Table & Query Types
Hudi table types define how data is stored and how write operations are implemented on top of the table (i.e how data is written). In turn, query types define how the underlying data is exposed to the queries (i.e. how data is read).
Figure: Tables & Queries
Hudi introduced the following table types, which are now used industry-wide, to reason about similar trade-offs.
Copy On Write : The Copy-on-Write (CoW) table type is optimized for read-heavy workloads. In this mode, record updates or deletes trigger the creation of new base files in a file group and there are no log files written. This ensures that each query reads only the base files, offering high read performance with no need to merge log files dynamically.
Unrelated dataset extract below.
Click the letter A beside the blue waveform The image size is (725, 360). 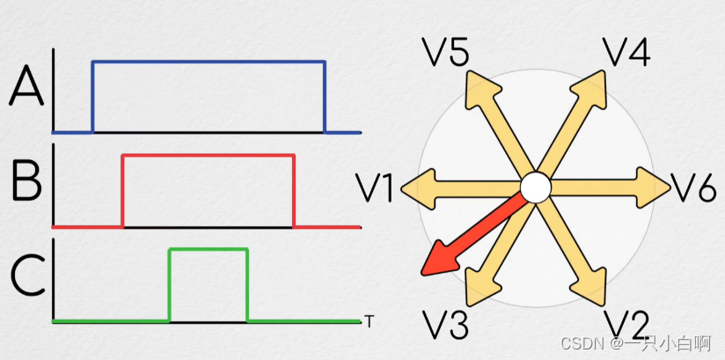pyautogui.click(x=26, y=87)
While CoW tables are ideal for OLAP scans/queries, their write operations can be slower due to the overhead of rewriting base files during updates or deletes, even if small percentage of records are modified in each file.
Merge On Read : The Merge-on-Read (MoR) table type balances the write and read performance by combining lightweight log files with the base file using periodic compaction. Data updates and deletes are written to log files (in row based formats like Avro or columnar/base file formats) and these changes in log files are then merged dynamically with base files during query execution. This approach reduces write latency and supports near real-time data availability. However, query performance may vary depending on whether the log files are compacted.
Core transactional capabilities like atomic writes, indexes as well as unique new features like incremental queries, automatic file-sizing and scalable table metadata tracking, are provided across both, independent of the table type.